We adopted a flexible, resource-efficient approach to implementing the above concept. We used the 19-channel ZYLIA ZM-1 microphone array (ZYLIA, n.d.; Poznań, Poland) with ZYLIA's recording software (version 2.1.2, ZYLIA, 2022b) to take high quality recordings of various natural soundscapes (Figures 1a and 2a). The ZM-1 is considerably more affordable than other higher-order ambisonic recorders such as MH Acoustics' ‘Eigenmike’ devices.1,2 We used ZYLIA's software to convert the recordings to third-order ambisonics (SN3D normalisation, Furse-Malham channel ordering) (version 1.6.1; ZYLIA, 2022a) and reproduced these ambisonic recordings through an array of 25 pre-owned Genelec 8010A loudspeakers3 (Genelec Oy, Iisalmi, Finland; Figure 1c), mounted to a sphere constructed from two commercially available, steel hemispherical frames (Lifetime Products Inc., Clearfield, UT, USA; Figure 2).4 The third-order ZM-1 recordings were decoded to the loudspeaker array using the free ICST Ambisonics externals for Max/MSP (Institute for Computer Music and Sound Technology, 2021).
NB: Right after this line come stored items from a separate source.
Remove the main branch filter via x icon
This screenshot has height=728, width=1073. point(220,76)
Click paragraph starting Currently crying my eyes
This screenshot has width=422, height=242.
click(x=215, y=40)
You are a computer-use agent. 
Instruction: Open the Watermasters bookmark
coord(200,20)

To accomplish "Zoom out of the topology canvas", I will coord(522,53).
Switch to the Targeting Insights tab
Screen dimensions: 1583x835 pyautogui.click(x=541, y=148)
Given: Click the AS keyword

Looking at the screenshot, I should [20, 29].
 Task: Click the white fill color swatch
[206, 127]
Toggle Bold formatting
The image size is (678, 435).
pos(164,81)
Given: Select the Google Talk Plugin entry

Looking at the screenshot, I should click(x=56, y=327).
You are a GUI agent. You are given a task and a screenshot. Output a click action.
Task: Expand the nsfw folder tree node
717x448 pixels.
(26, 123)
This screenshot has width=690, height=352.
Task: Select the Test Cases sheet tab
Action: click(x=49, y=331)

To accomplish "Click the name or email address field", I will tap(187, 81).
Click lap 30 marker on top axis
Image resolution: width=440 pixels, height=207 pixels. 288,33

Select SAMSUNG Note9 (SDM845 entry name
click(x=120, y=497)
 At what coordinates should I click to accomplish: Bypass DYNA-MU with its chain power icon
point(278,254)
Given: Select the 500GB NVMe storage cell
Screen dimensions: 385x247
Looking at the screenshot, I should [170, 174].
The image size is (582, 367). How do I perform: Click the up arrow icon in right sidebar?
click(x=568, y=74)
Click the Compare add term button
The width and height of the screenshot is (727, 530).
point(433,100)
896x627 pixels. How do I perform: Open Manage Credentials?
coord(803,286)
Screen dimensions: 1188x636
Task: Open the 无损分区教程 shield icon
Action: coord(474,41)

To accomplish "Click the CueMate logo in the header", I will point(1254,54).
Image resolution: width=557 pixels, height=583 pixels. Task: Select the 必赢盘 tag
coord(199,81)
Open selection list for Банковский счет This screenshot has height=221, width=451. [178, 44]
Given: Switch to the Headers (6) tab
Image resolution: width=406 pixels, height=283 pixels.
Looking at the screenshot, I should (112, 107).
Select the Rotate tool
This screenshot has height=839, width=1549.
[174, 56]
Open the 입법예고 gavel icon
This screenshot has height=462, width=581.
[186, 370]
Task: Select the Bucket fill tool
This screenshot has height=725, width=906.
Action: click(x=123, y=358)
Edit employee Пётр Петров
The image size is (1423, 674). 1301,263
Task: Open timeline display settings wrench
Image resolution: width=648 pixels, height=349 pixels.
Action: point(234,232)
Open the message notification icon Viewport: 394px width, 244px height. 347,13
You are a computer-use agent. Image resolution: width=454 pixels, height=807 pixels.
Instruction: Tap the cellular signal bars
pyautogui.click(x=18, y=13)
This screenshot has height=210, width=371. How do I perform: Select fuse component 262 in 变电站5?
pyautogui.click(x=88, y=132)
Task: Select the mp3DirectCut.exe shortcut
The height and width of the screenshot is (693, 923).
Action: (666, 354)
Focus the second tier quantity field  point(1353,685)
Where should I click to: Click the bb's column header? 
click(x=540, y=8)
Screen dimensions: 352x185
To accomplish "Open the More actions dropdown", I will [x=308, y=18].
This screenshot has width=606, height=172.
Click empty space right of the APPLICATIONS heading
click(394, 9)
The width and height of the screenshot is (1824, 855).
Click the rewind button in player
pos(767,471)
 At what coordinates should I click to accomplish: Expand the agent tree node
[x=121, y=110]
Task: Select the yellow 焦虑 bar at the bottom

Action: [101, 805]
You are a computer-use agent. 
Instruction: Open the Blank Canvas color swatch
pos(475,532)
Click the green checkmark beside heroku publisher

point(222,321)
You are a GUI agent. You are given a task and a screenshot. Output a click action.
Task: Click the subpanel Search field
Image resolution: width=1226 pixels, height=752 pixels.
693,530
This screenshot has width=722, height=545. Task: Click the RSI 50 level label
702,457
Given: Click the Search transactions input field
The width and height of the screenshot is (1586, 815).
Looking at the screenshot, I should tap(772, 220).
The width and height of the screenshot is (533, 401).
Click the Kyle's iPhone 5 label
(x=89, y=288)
For most of this work the VSE was housed in a non-acoustically treated room (Figures 1 and 2), mirroring conditions in many ecoacoustics laboratories, given their focus on field recording and the high cost of creating anechoic/soundproof spaces. However, this room likely introduced artefacts from reverberation, room modes and so on.
2.1.1 Calibration
The VSE was calibrated in two steps to reproduce same approximate sound pressure level (SPL) as the original soundscapes. First, the 8010A loudspeakers were calibrated relative to one another. A calibrated SPL meter was placed in the centre of the VSE and each loudspeaker's gain was adjusted so it reproduced a 1 kHz sine wave to around 75 ± 1 dB. Second, the entire array was calibrated relative to the ZM-1's built-in gain. White noise was encoded to third-order ambisonics at zero amplitude and elevation, decoded through the VSE and monitored with the SPL meter. It was then recorded with the ZM-1 positioned in the sphere's centre, and aligned at 0° azimuth and elevation. Next, the ZM-1-recorded white noise was reproduced through the VSE. Using the SPL meter, the gains of all loudspeakers were adjusted by around −12 dB so that the ZM-1's recording of the white noise was reproduced within around ±1 dB of the original white noise. This was repeated for a 1 kHz sine wave, which also yielded an approximately −12 dB adjustment for all loudspeakers.
2.2 Recording devices, locations and schedule
We piloted the VSE on MAARU (Heath et al., 2024), a six-microphone spatial PAM recorder (Figure 1b,d), with its weatherproofing enclosure removed. MAARU advances Sethi et al.'s (2018) open-source, monophonic PAM device with Seeed Studio's (n.d.) affordable ‘ReSpeaker 6-Mic Circular Array Kit’ which features six omnidirectional Micro-ElectroMechanical Systems (MEMS) microphones on the vertices of a flat hexagonal PCB (Seeed Technology Co., Ltd., Shenzhen, China). To restrict file size while still allowing for a breadth of analyses, we used MAARU's intended 16 kHz sampling rate.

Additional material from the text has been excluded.